Goal A – Convert the records, starting at the line containing "Screen dimensions: 1085x491" and ending at the line containing "Action: tap(160, 54)", into a two-column CSV with the columns request and answer. Give one row per request, with each value in a single quoted field and line breaks replaced by spaces.

Provided text –
■ ■ ■ ■

Radio-based player location systems typically operate in unlicensed spectrum, where ample bandwidth is available, but significant levels of interference exist. Spread spectrum modulation is commonly used to promote spectrum sharing between unlicensed users without interference. One aspect of the present invention modifies standard FHSS (frequency hopping spread spectrum) techniques. However, other aspects of the invention are applicable to a system operating in licensed spectrum, where bandwidth is typically limited, but interference is well controlled.

Another drawback associated with known time of arrival based sports tracking systems is that it is necessary to measure the time of arrival of the signal to a few nanoseconds to obtain a positional accuracy of 0.5 m, one nanosecond being equal to 0.3 m in free space. In this respect, receiving equipment such as the antennas must be positioned to at least the same degree of accuracy. In a system having three antenna receivers, it is necessary to position the receivers to an accuracy of 25 cm or less to achieve player position accuracy of 0.5m. For playing fields where the receivers are mounted on towers at the corners of the playing area antenna spacing can be up to 200 m. Considerable effort is required therefore to achieve a positional accuracy of 25 cm or less in such an arrangement. This level of accuracy is also required throughout the whole of the system including the cabling from the receivers to a common signal processor for measuring the time of arrival of the signal. This degree of accuracy cannot be readily achieved and the system does not lend itself to be moved between different stadium and/or training grounds.

The accuracy of the measurements is also determined by the signal to noise ratio at the receiver and the product of the bandwidth and the integration time of the signal at the receiver. The signal to noise ratio is determined by the transmit power of the transmitter which is itself determined by the available power from an acceptable battery weight. The integration time at the receiver is limited by the requirement to accommodate all players, the requirement to minimise transmit power and the requirement to update the player position at least ten times per second.

There is a requirement for a position location system in which absolute transmitter synchronisation is not required.

There is a further requirement for a lightweight, low-power, wearable device for use in a position location system in which each device can be individually identified

There is also a requirement for a positional location system in which each transmitter can be readily identified in a shared bandwidth multiple access radio system independently of transmitter synchronisation.

There is a further requirement for a position location system in which a plurality of transmitters share limited radio spectrum bandwidth independently of absolute transmitter synchronisation.

■ ■ ■ ■

Exercise inputs –
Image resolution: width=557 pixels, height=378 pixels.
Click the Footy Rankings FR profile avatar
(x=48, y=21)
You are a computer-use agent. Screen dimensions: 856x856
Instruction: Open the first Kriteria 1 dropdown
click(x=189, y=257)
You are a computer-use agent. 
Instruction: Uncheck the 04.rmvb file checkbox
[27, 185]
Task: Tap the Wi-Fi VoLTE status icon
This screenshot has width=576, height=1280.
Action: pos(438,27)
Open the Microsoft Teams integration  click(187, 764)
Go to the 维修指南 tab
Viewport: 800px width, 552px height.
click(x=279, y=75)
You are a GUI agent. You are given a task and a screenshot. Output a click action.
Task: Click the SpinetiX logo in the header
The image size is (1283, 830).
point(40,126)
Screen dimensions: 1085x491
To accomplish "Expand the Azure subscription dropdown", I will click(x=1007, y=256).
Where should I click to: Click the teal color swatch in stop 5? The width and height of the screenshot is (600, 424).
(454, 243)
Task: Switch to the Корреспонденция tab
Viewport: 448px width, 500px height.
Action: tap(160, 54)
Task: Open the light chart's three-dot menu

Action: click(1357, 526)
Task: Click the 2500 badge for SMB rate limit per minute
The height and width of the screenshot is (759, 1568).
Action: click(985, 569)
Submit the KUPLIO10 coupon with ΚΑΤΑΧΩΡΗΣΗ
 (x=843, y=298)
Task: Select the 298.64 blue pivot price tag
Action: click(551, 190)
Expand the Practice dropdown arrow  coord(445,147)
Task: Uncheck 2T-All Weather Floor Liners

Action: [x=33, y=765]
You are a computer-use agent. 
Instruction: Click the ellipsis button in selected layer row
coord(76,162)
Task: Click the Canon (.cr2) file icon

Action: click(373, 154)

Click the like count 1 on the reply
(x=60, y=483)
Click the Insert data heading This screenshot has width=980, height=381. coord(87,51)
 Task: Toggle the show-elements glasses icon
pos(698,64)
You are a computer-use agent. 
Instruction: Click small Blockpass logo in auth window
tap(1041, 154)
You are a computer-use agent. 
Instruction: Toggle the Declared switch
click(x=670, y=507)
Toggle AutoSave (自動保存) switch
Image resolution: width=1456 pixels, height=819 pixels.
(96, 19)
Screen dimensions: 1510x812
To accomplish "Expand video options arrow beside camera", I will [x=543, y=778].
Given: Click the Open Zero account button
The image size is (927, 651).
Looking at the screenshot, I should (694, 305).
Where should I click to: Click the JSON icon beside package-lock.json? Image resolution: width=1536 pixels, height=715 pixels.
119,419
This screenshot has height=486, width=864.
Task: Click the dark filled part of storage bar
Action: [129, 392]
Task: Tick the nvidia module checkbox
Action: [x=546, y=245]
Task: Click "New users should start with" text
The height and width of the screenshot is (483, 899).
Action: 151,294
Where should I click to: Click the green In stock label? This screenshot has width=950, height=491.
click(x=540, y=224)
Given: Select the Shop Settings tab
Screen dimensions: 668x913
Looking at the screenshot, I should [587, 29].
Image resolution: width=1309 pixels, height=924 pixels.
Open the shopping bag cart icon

■ ■ ■ ■

Goal B – Translate this sentence from the passage on player location systems into Spanish: "There is a requirement for a position location system in which absolute transmitter synchronisation is not required."

Full output A –
request,answer
"Screen dimensions: 1085x491 To accomplish ""Expand the Azure subscription dropdown"",","I will click(x=1007, y=256)."
"Where should I click to: Click the teal color swatch in stop 5? The width and height of the screenshot is (600, 424).","(454, 243)"
"Task: Switch to the Корреспонденция tab Viewport: 448px width, 500px height.","Action: tap(160, 54)"

Full output B – Existe la necesidad de un sistema de localización de posición en el que no se requiera la sincronización absoluta de los transmisores.